Cesare de Gregorio1 email, Lorenzo Curtò2 email, Antonino Recupero1 email, Patrizia Grimaldi1 email, Barbara Almoto2 email, Marilena Venturino2 email, Domenico Cento1 email, Maria Carola Narbone3 email, Francesco Trimarchi2 email, Sebastiano Coglitore1 email and Salvatore Cannavò2 email

1Clinical and Experimental Department of Medicine and Pharmacology, Cardiology Unit, University Hospital of Messina, Messina, Italy

2Clinical and Experimental Department of Medicine and Pharmacology, Endocrine Unit, University Hospital of Messina, Messina, Italy

3Department of Neurosciences, University Hospital of Messina, Messina, Italy

author email corresponding author email

BMC Endocrine Disorders 2006, 6:1doi:10.1186/1472-6823-6-1

Published: 28 February 2006

Abstract

Background

Most patients with growth hormone deficiency (GHD) show high body mass index. Overweight subjects, but GHD patients, were demonstrated to have high left ventricular mass index (LVMi) and abnormal LV geometric remodeling. We sought to study these characteristics in a group of GHD patients, in an attempt to establish the BMI-independent role of GHD.

Methods

Fifty-four patients, 28 F and 26 M, aged 45.9 ± 13.1, with adult-onset GHD (pituitary adenomas 48.2%, empty sella 27.8%, pituitary inflammation 5.5%, cranio-pharyngioma 3.7%, not identified pathogenesis 14.8%) were enrolled. To minimize any possible interferences of BMI on the aim of this study, the control group included 20 age- and weight-matched healthy subjects.
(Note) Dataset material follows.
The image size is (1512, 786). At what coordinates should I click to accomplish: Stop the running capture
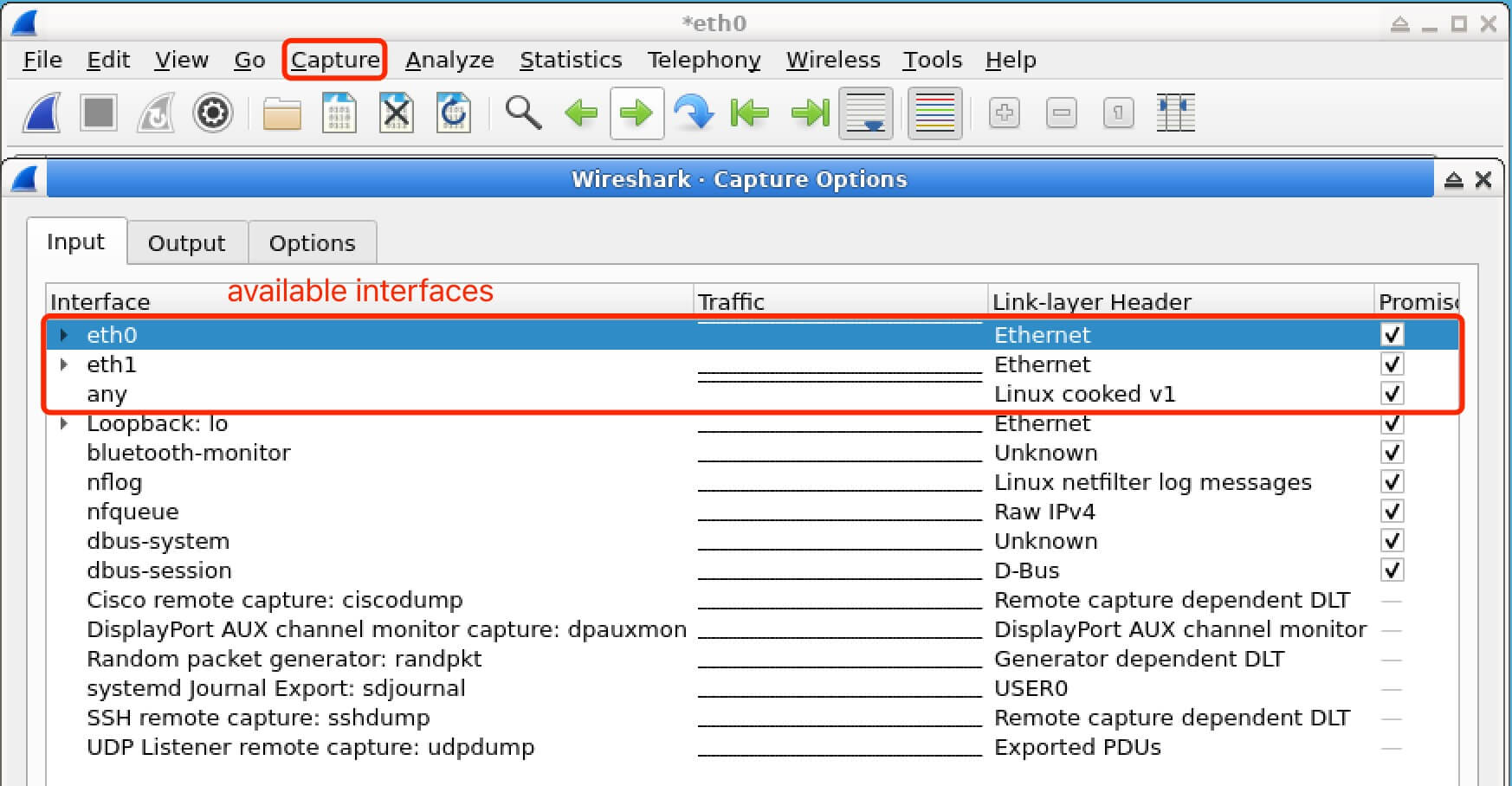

The LV geometry was identified by the relationship between LVMi (cut-off 125 g/m2) and relative wall thickness (cut-off 0.45) at echocardiography.

Results

There was no significant between-group difference in resting cardiac morphology and function, nor when considering age-related discrepancy. The majority of patients had normal-low LVM/LVMi, but about one fourth of them showed higher values. These findings correlated to relatively high circulating IGF-1 and systolic blood pressure at rest. The main LV geometric pattern was eccentric hypertrophy in 22% of GHD population (26% of with severe GHD) and in 15% of controls (p = NS).

Conclusion

Though the lack of significant differences in resting LV morphology and function, about 25% of GHD patients showed high LVMi (consisting of eccentric hypertrophy), not dissimilarly to overweight controls. This finding, which prognostic role is well known in obese and hypertensive patients, is worthy to be investigated in GHD patients through wider controlled trials.